On Thu, 15 Feb 2007 22:25:12 PST, v j said:

(Damn, hit send too soon)

> No, just that the trend is disturbing. If enough Kernel Developers
> choose to write their Software in a way that prevents others from
> using it freely, then that is troubling. Especially when these Kernel
> Developers are substituting existing interfaces in the Kernel with
> ones that are NEW and require specific licenses.

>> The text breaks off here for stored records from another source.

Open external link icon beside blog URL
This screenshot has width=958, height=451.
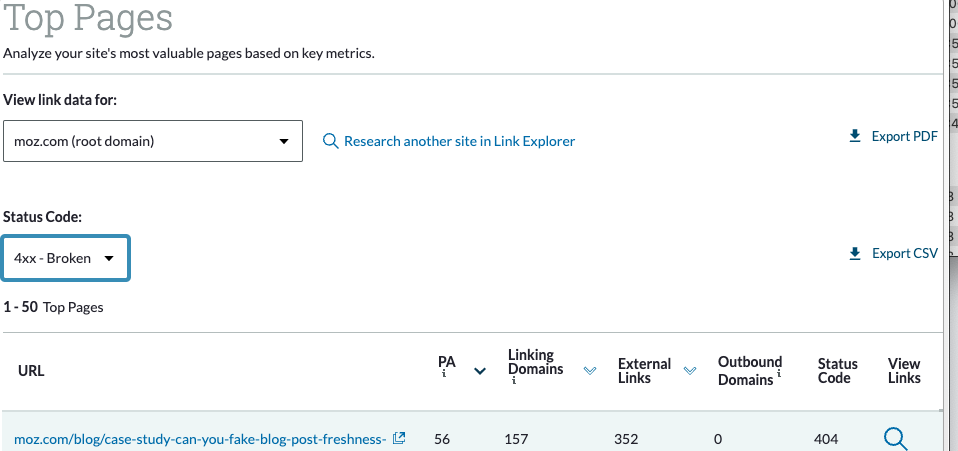399,438
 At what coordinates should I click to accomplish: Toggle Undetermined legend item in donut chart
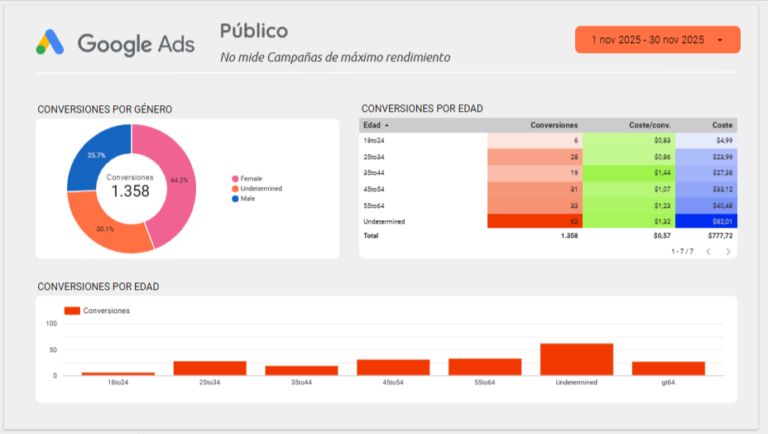point(258,188)
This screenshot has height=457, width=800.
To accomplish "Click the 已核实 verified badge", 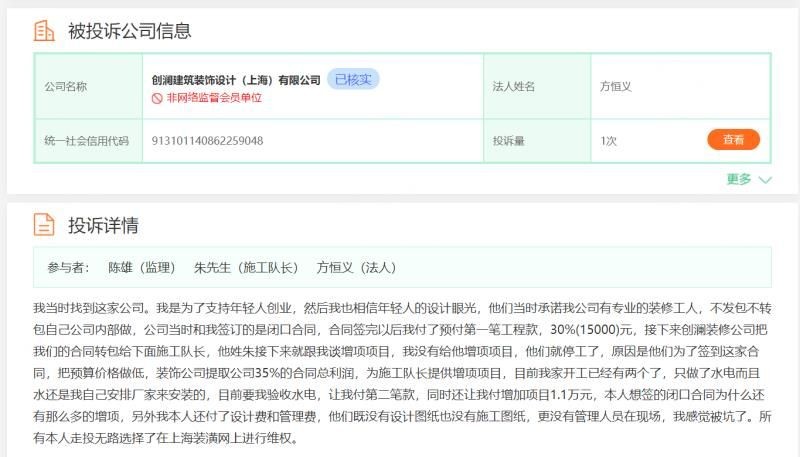I will pos(352,79).
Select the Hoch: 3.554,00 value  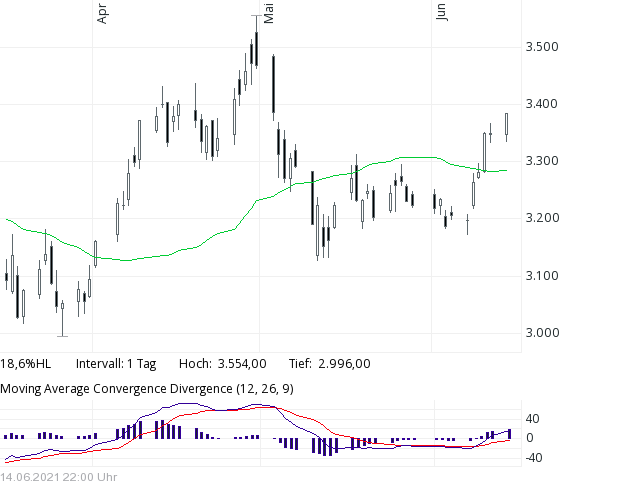click(x=222, y=364)
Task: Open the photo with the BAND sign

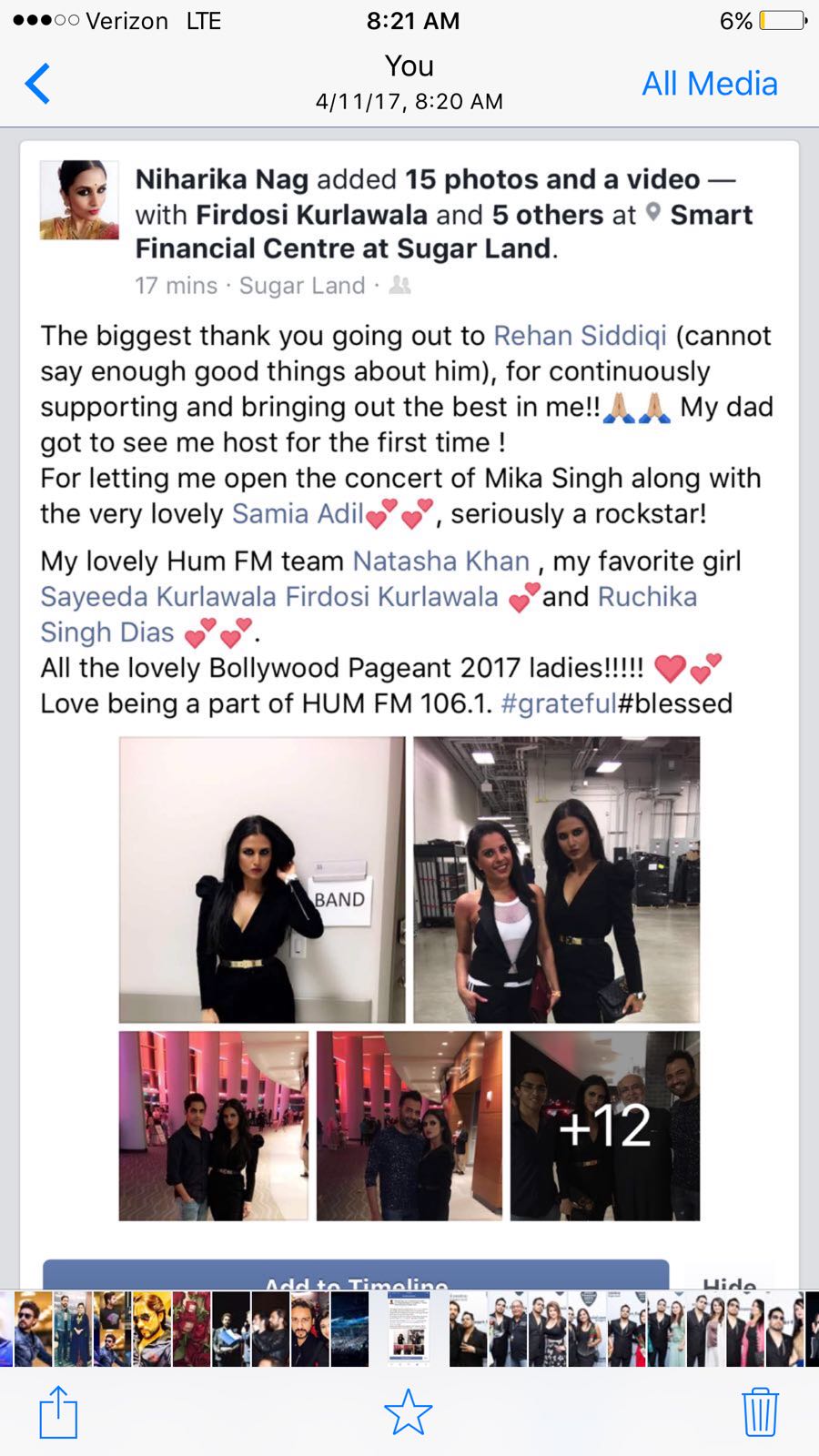Action: click(x=262, y=880)
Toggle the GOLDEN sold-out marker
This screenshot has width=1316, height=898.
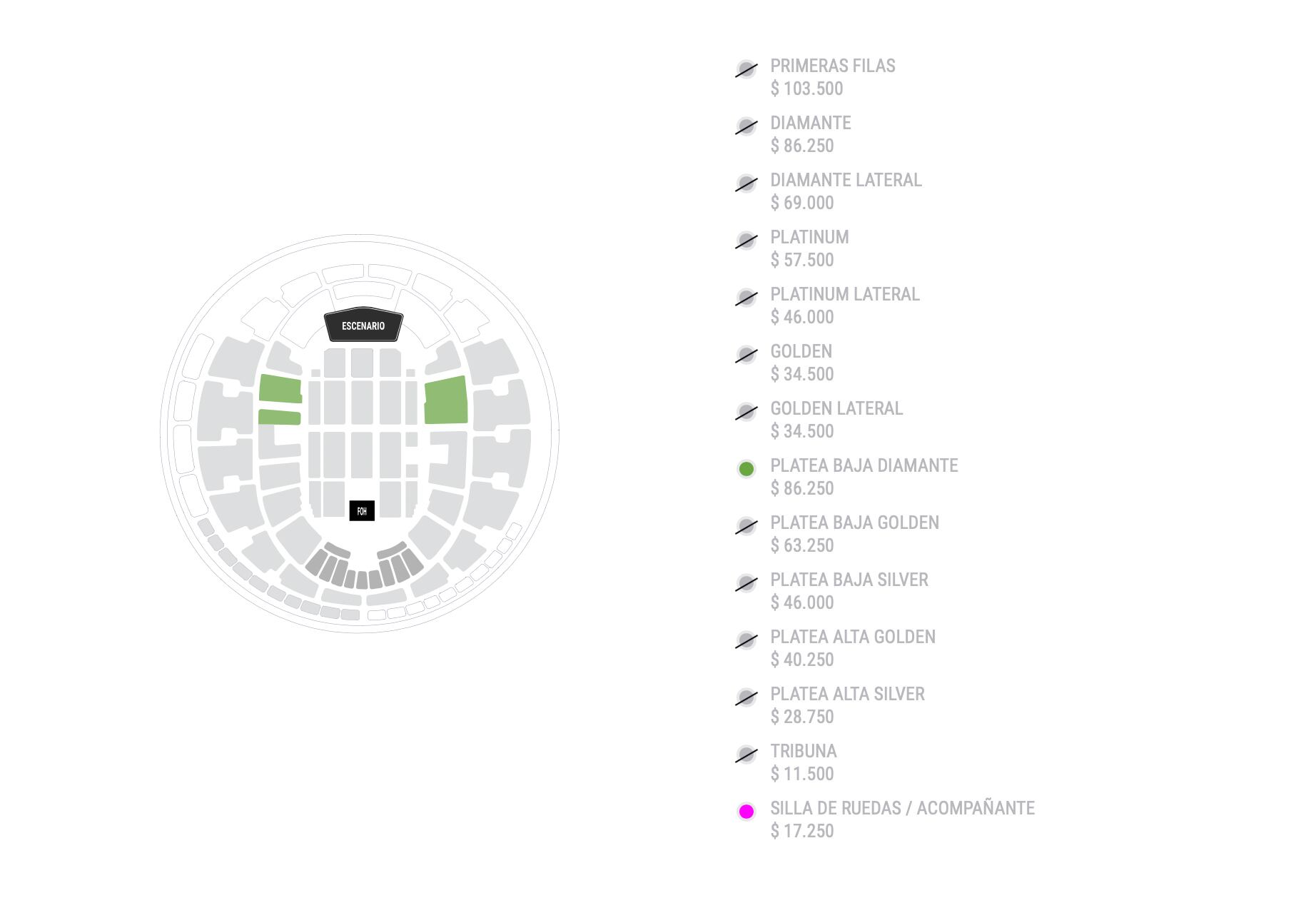pyautogui.click(x=746, y=355)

Again - there's nothing stopping you from fixing *your* copy to work
any way you want. I freely admit that *my* kernel is quite often running
code that I don't want to release under the GPL (usually because it's too
ghastly for submission in-tree :) - but that's OK, because I don't let that
sort of code escape. :)

There's nothing stopping you from shipping a GPL'ed patch that fixes it the way
you want it to work, to any and all who want to install your patch. I've done
that too - posted "provably incorrect, but works for me" patches for bugs I've
hit. Once in a while, my "provably incorrect" assertion even turns out to be
itself incorrect. ;)

There's nothing stopping you from shipping GPL'ed code that lies about
its MODULE_LICENSE.  But if you're shipping *non*-GPL'ed code that does
that sort of thing, you demonstrate that you *knew* what the author thought
about derivative works.

So you really have 4 options:

0) Don't ship code.  Send a board and a spec sheet to Greg KH. :)
1) Release it properly under the GPL.
2) Consult a lawyer, and decide to risk shipping it non-GPL.
3) Rebase your code so it runs on a *BSD or vxworks or other OS where
your code's licence and the OS license are known to be compatible.

Pick one, and live with it.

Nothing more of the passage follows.